Il 29 luglio del 1946, dopo aver inciso a fatica “Max in Making Wax”, Charlie vuole preparare un altro brano: “Lover Man”. Il medico gli dà delle medicine per iniziare una nuova seduta di registrazione e Ross Russell racconta che “ci fu una lunga introduzione pianistica, che sembrò interminabile” perché Parker aveva mancato l’entrata. Quando il sassofonista riesce ad attaccare, “la sonorità si era rinfrancata. Era stridente, piena di angoscia. In essa c'era qualcosa che spezzava il cuore - è la descrizione del discografico - Le frasi erano strozzate dall'amarezza e dalla frustrazione dei mesi passati in California. Le note che si susseguivano avevano una loro triste, solenne grandiosità. Sembrava che Charlie suonasse con automatismo, non era più un musicista pensante. Quelle erano le dolorose note di un incubo, che venivano da un profondo livello sotterraneo. Ci fu un'ultima strana frase, sospesa, incompiuta e poi silenzio. Quelli nella cabina di controllo erano imbarazzati, disturbati e profondamente commossi”. Quello stesso giorno Parker incide anche “The Gypsy” e “Bebop”, ma quando viene accompagnato in hotel ha una crisi che lo porta prima in prigione per una decina di giorni per aver urlato nudo nella hall dell’albergo e tentato di dare fuoco alla sua stanza, poi a essere internato nel reparto psichiatrico della casa di cura “Camarillo State Mental Hospital”, vicino a Los Angeles. Da questa esperienza arriva l’ispirazione di Bird per il celebre brano “Relaxin’ at Camarillo”.

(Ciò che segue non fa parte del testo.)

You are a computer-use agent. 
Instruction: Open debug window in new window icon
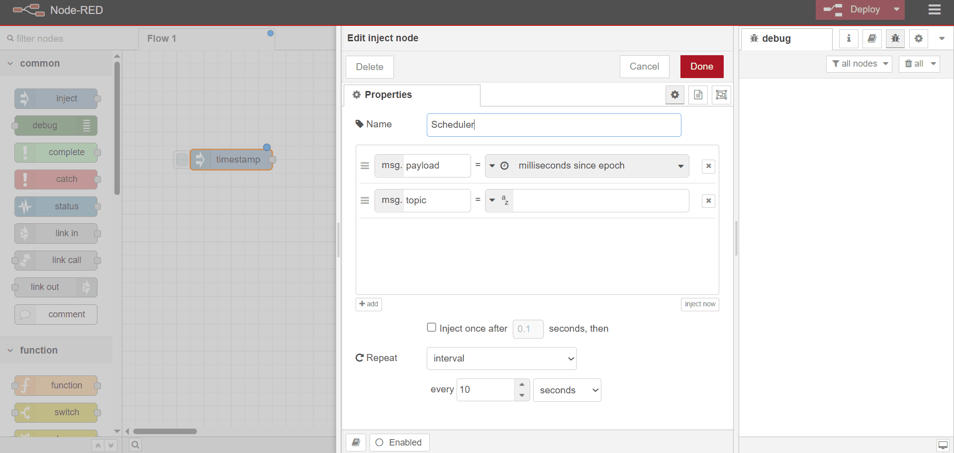click(943, 445)
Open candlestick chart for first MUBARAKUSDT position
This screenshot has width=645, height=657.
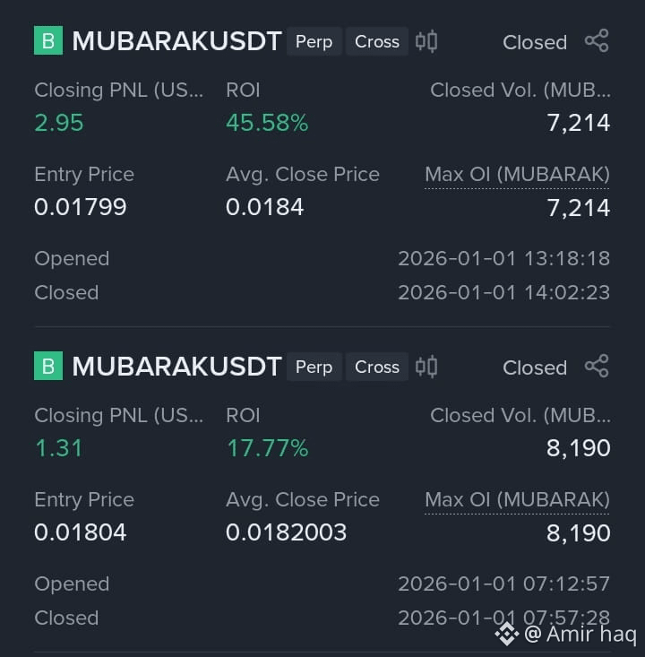pos(426,41)
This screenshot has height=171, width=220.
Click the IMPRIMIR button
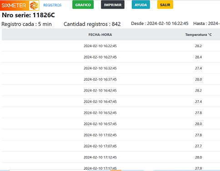(x=113, y=5)
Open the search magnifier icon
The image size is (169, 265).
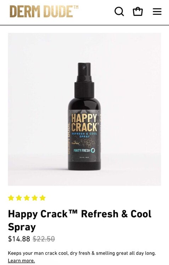(x=119, y=12)
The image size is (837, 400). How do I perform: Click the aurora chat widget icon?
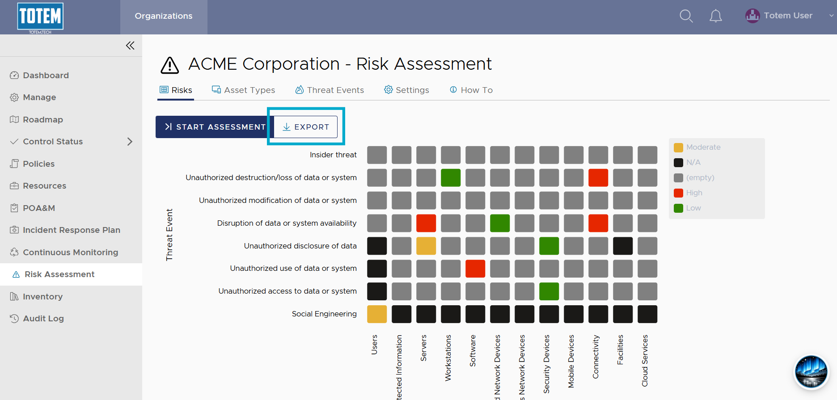(x=811, y=372)
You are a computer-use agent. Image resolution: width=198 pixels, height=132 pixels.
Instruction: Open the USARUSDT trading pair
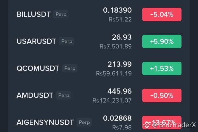(36, 41)
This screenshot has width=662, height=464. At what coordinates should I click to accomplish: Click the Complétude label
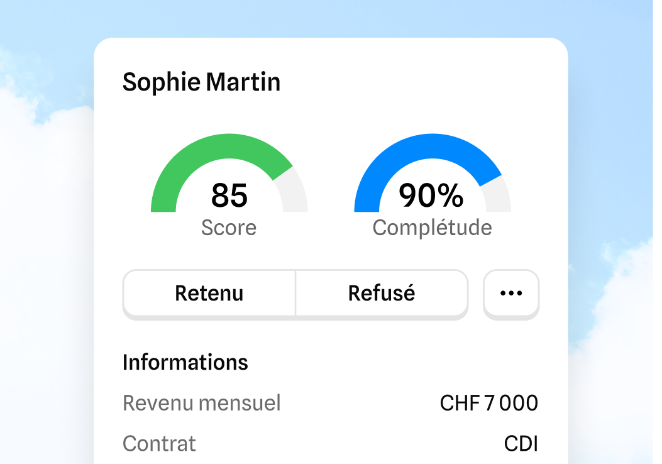(x=432, y=228)
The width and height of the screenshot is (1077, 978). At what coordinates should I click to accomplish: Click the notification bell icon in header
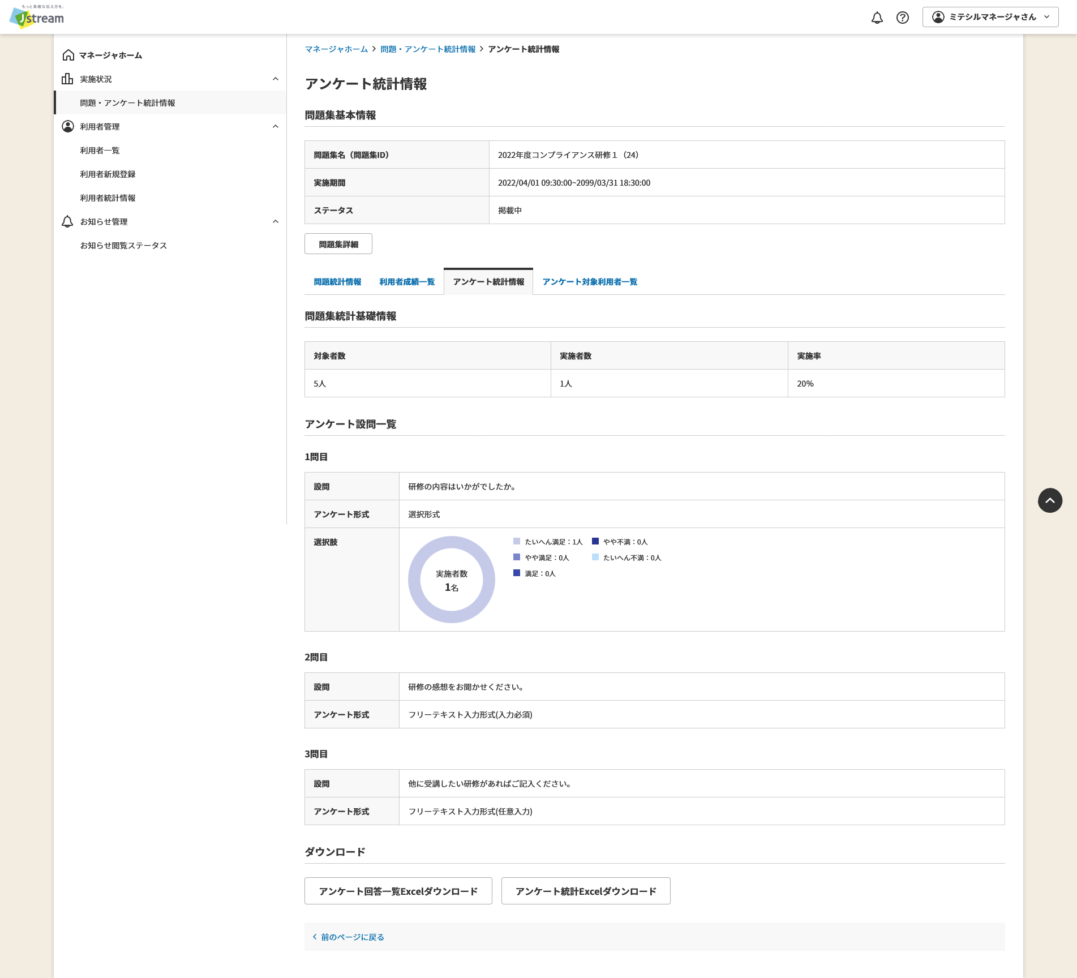click(877, 18)
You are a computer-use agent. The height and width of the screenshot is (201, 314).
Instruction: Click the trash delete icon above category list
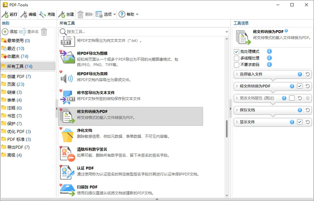[x=43, y=31]
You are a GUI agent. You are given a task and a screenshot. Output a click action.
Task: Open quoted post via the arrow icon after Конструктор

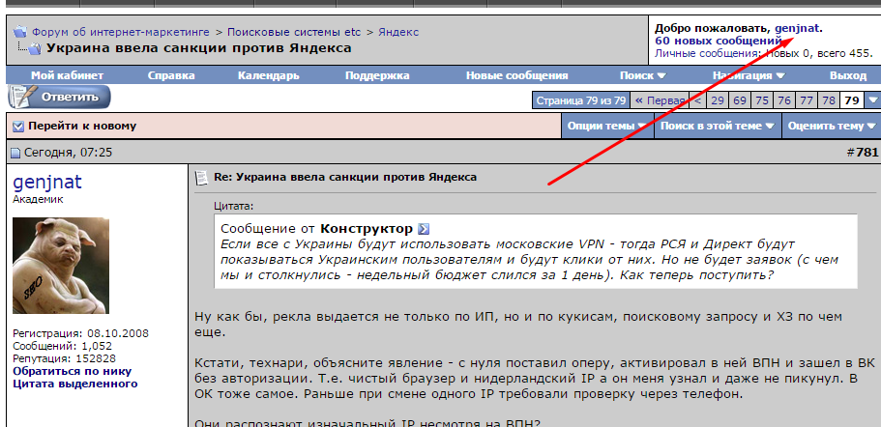coord(423,229)
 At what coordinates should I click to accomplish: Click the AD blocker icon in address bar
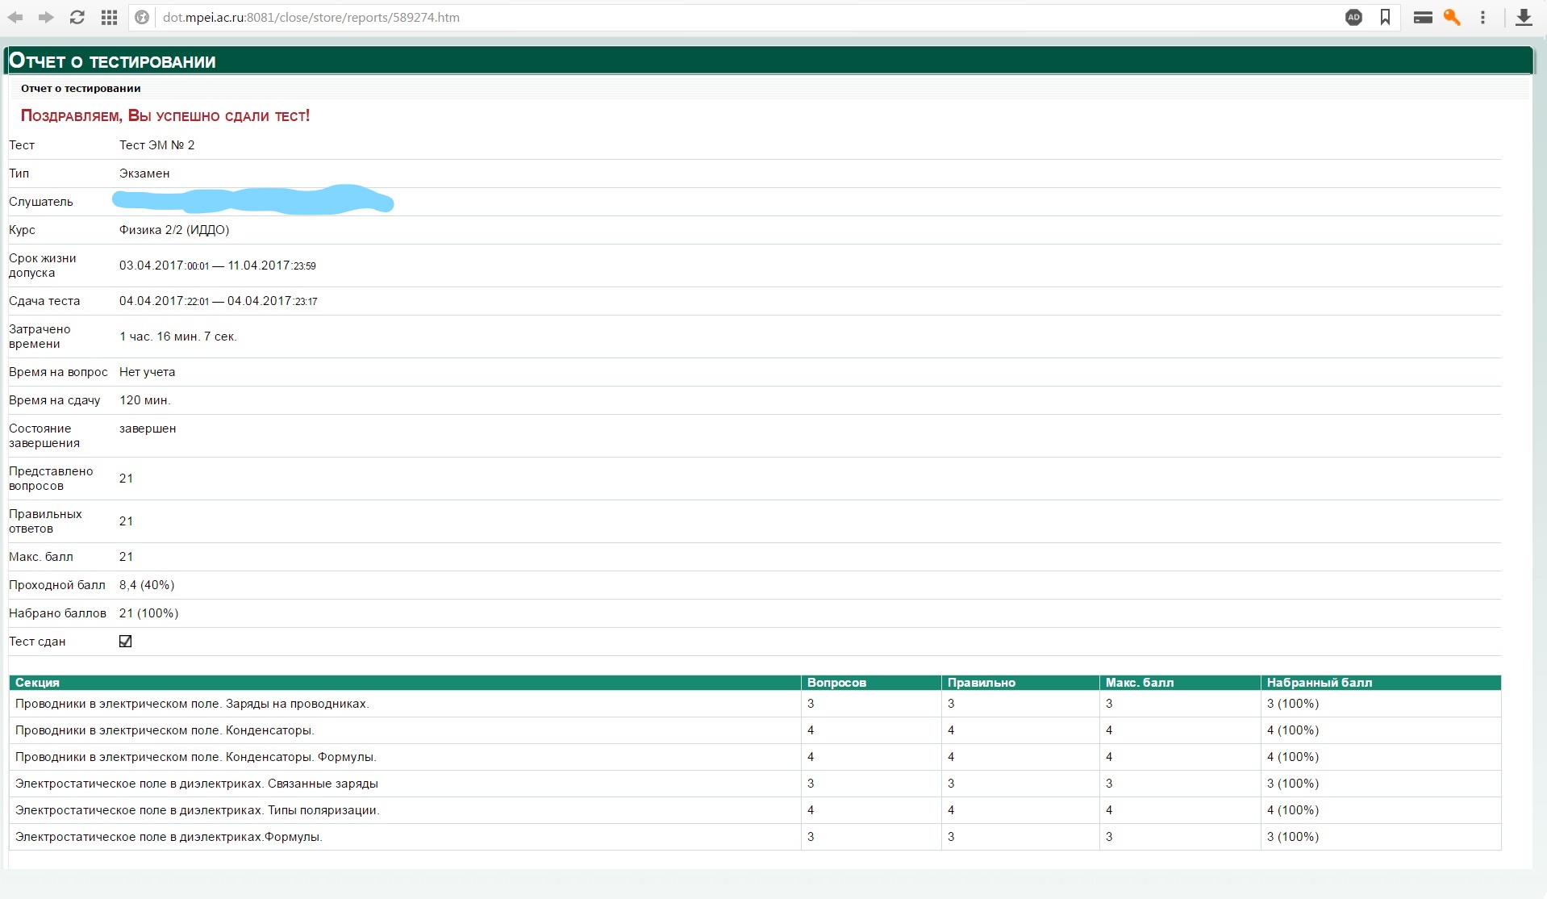click(1353, 17)
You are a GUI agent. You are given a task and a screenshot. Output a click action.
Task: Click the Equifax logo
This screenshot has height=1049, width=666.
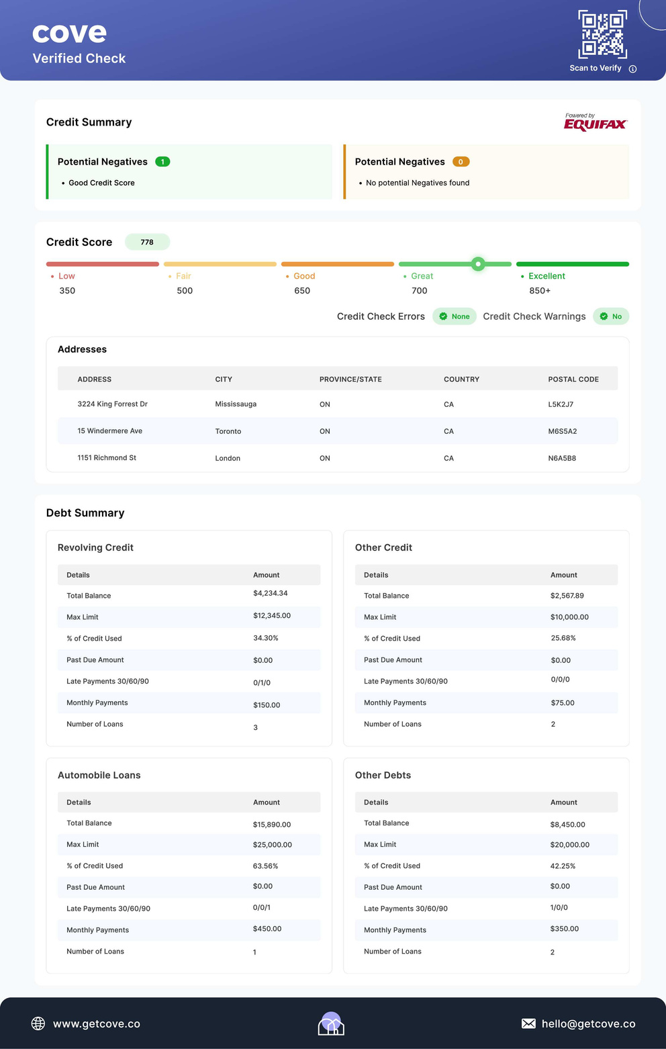[x=595, y=122]
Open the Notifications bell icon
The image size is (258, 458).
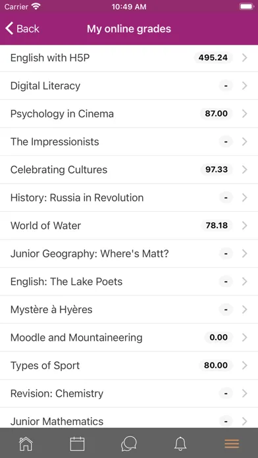click(180, 444)
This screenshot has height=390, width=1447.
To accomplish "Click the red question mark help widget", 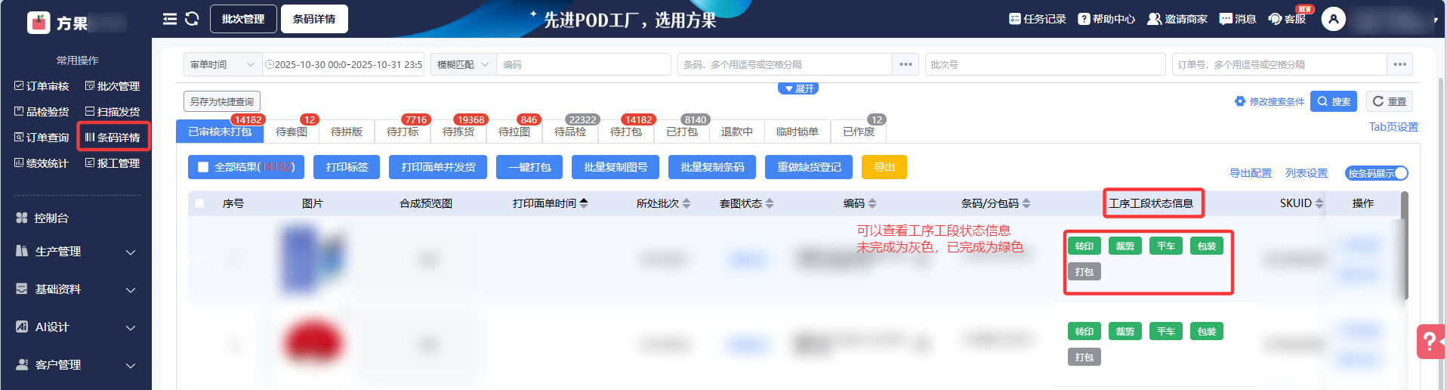I will click(1430, 342).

La morte a casa di un’amica e mecenate

Uscito dalla struttura psichiatrica Charles è sobrio e realizza alcune delle migliori registrazioni fino a quando resta in California. Tornato a New York riprende a far uso di droghe, intanto incide brani per le etichette discografiche Savoy e Dial, molte delle quali nella formazione con il “quintetto classico” che comprendeva anche Miles Davis e Max Roach. Il 12 marzo 1955 muore mentre guardava la tv a casa dell’amica e mecenate baronessa Pannonica de Koenigswarter. Il medico che esamina la salma gli attribuisce circa 53 anni al posto dei sui 34 a causa del corpo devastato dagli abusi di sostanze. Come causa della morte viene stabilita la pomonite, che anni prima aveva ucciso anche la figlia avuta dall’ultima compagna Chan Richardson.  

Vita privata e fama

Charles Parker si è sposato tre volte e ha avuto varie relazioni. Con Chan Richardson ebbe due figli, Pree e Baird. La morte a circa due anni, nel 1953, della bambina devastò il musicista fino a rendere ancora più accentuata la sua mania di autodistruzione. Il talento del sassofonista è invece evidente già dai primi anni di attività. La fama raggiunta presto lo rese egocentrico e difficile da trattare e parallelamente stimato e ammirato. A lui è stato dedicato un locale a New York, il “Birdland”, dove l’artista si esibì spesso, mentre l’appartamento a Manhattan che divise con Chan è stato inserito nel National Register of Historic Places e la strada ribattezzata Charlie Parker Place. Alla sua figura è ispirato il film “Bird” di Clint Eastwood, ma la miglior descrizione del sassofonista è forse quella del giornalista e scrittore Arrigo Polillo che lo definisce “il Picasso dell'arte afroamericana, l'uomo che reinventò la sintassi e la morfologia della musica jazz e ne deviò il corso”.